PROVIDED DATA Block Start

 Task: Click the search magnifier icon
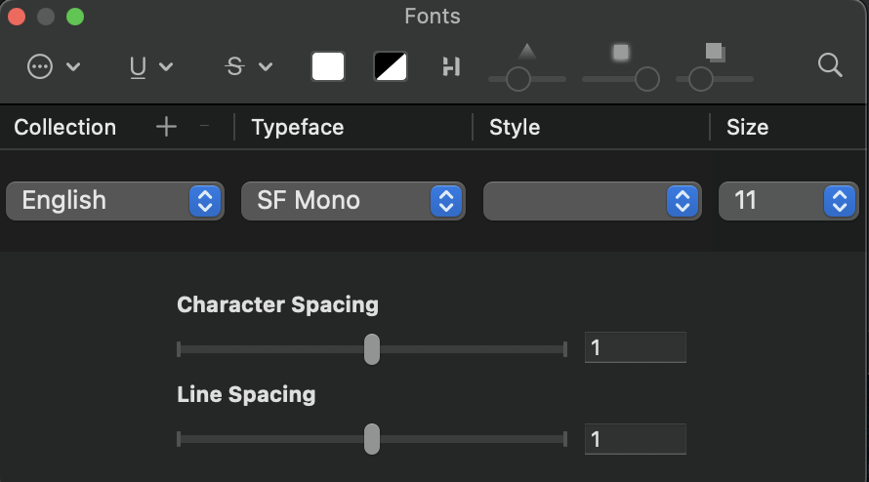830,65
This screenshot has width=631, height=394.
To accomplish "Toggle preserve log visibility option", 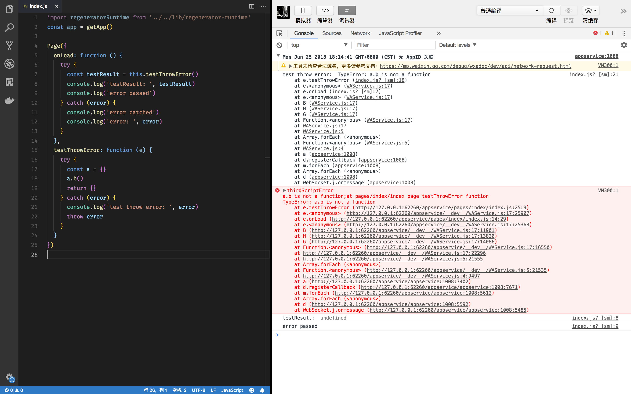I will click(624, 45).
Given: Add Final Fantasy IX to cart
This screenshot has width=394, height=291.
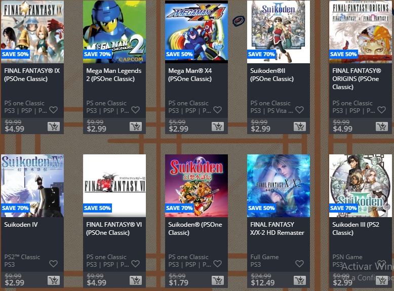Looking at the screenshot, I should (x=54, y=127).
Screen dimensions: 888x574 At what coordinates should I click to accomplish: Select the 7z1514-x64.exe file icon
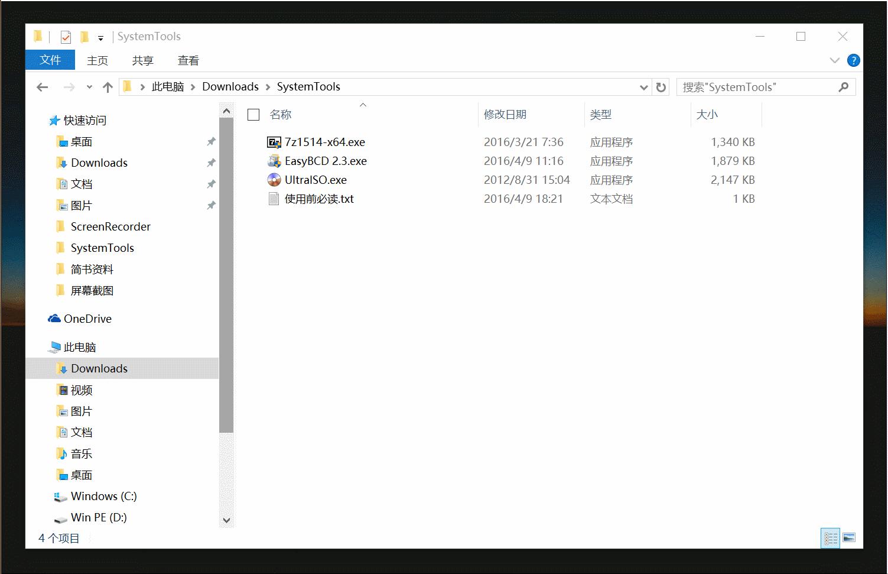[274, 142]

PROVIDED DATA Block End

ACTIVITY:
A word-for-word copy is required of the lines above from the line with "Screen dimensions: 888x574" through the last line of the data; no other lines and no pictures belong in it.

EXPECTED ANSWER:
Screen dimensions: 888x574 At what coordinates should I click to accomplish: Select the 7z1514-x64.exe file icon
[274, 142]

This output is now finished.